▶ [SOURCE DOCUMENT]:

In the 1970s, Eric Kandel, a neuroscientist then working at New York University, embarked on a series of experiments that conclusively proved that cognition could be plotted by following a series of chemical reactions that changed the electrical potential of neurons. Kandel and his colleagues demonstrated that experiences literally change the chemistry of neurons by producing a protein called cyclic Adenosine MonoPhosphate, or cAMP. The cAMP protein, in turn, produces a cascade of chemical changes that either promote or inhibit the synaptic response between neurons; every time the brain calculates the area of a rectangle, or sight-reads a piece of music, or tests an experimental hypothesis, the neurons involved are chemically changed to make it easier to travel the same path again. Kandel’s research seems to have identified that repetition forms the chains that Polanyi called tacit knowing, and that James Watt called “the correct modes of reasoning.”
Kandel’s discovery of the mechanism by which memory is formed and preserved at the cellular level, for which he received the Nobel Prize in Physiology in 2000, was provocative. But because the experiments in question were performed on the fairly simple nervous system of Aplysia californica, a giant marine snail, and documented the speed with which the snails could “learn” to eject ink in response to predators, it may be overreaching to say that science knows that the more one practices the violin, or extracts cube roots, the more cAMP is produced. It’s even more of a stretch to explain how one learns to sight-read a Chopin etude. Or invent a separate condenser for a steam engine.
Which is why, a decade before Kandel was sticking needles into Aplysia, a Caltech neurobiologist named Roger Sperry was working at the other end of the evolutionary scale, performing a series of experiments on a man whose brain had been surgically severed into right and left halves.* The 1962 demonstration of the existence of a two-sided brain, which would win Sperry the Nobel Prize twenty years later, remains a fixture in the world of pop psychology, as anyone who has ever been complimented (or criticized) for right-brained behavior can testify. The notion that creativity is localized in the right hemisphere of the brain and analytic, linguistic rationality in the left has proved enduringly popular with the general public long after it lost the allegiance of scientists.

▶ [RAW DATA]:
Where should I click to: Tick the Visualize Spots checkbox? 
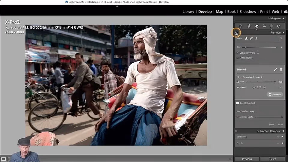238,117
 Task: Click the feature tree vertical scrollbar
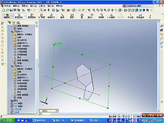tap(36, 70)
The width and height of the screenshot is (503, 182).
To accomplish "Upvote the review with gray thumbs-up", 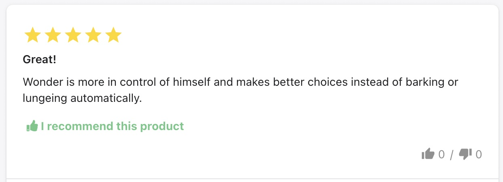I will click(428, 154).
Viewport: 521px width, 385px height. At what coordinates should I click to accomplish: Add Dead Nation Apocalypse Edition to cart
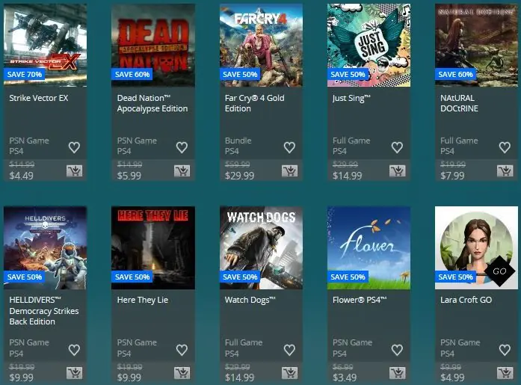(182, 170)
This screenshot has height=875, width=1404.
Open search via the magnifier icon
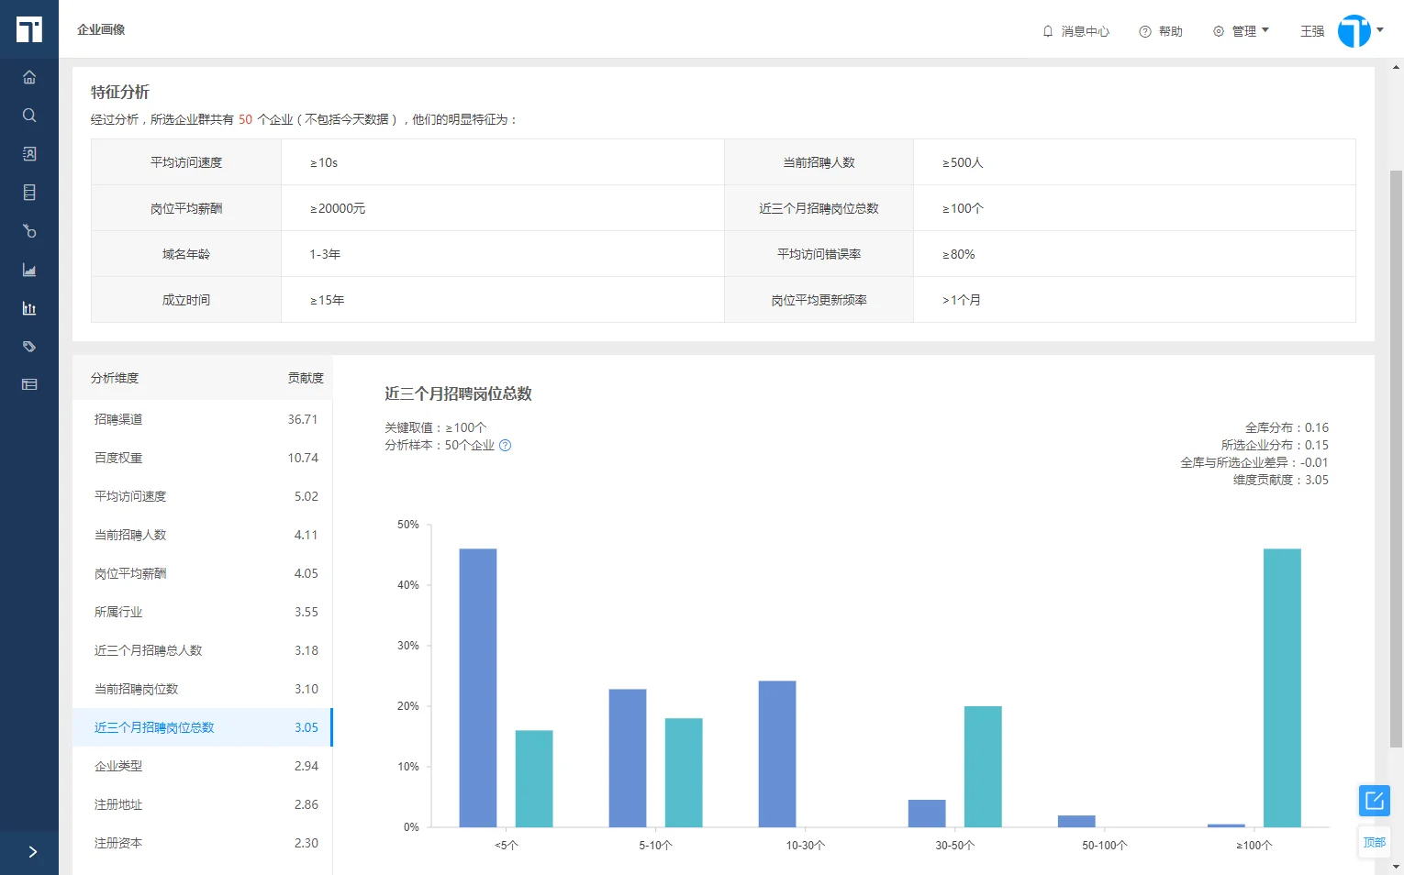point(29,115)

▶ [WORK INSTRUCTION 1]:
According to the passage on brain research, on what animal were Kandel's experiments performed?
▶ [WORK INSTRUCTION 2]:
Summarize the passage on brain research in two sentences.
▶ [WORK INSTRUCTION 3]:
Pick up the passage on brain research after its final sentence and continue it.
The listing has no connection to the passage on brain research.

▶ [EXERCISE ANSWER 1]:
They were performed on Aplysia californica, a giant marine snail.

▶ [EXERCISE ANSWER 2]:
In the 1970s, Eric Kandel showed that experiences chemically change neurons through cAMP, which makes it easier for the brain to travel the same path again, work that won him the Nobel Prize in 2000. Because his experiments used a simple marine snail, however, it may be overreaching to apply them to complex human skills, and a decade earlier Roger Sperry had studied a man with a surgically severed brain, producing the popular but scientifically abandoned idea of right-brained creativity and left-brained rationality.

▶ [EXERCISE ANSWER 3]:
However simple the right brain/left brain model, the idea that ideas must originate somewhere in the brain’s structure continued to attract scientists for years: neurologists, psychologists, Artificial Intelligence researchers. Neuroscientists have even applied the equations of chaos theory to explain how neurons “fire together.” John Beggs of Indiana University has shown that the same math used to analyze how sandhills spontaneously collapse, or a stable snowpack turns into an avalanche—the term is “self-organized criticality”—also describes how sudden thoughts, especially insights, appear in the brain. When a single neuron chemically fires3 its electrical charge, and causes its neighbors to do the same, the random electrical activity that is always present in the human brain can result in a “neuronal avalanche” within the brain.
Where those avalanches ended up, however, remained little more than speculation until there was some way to see what was actually going on inside the brain; so long as the pathway leading to a creative insight remained invisible, theories about them could be proposed, but not tested.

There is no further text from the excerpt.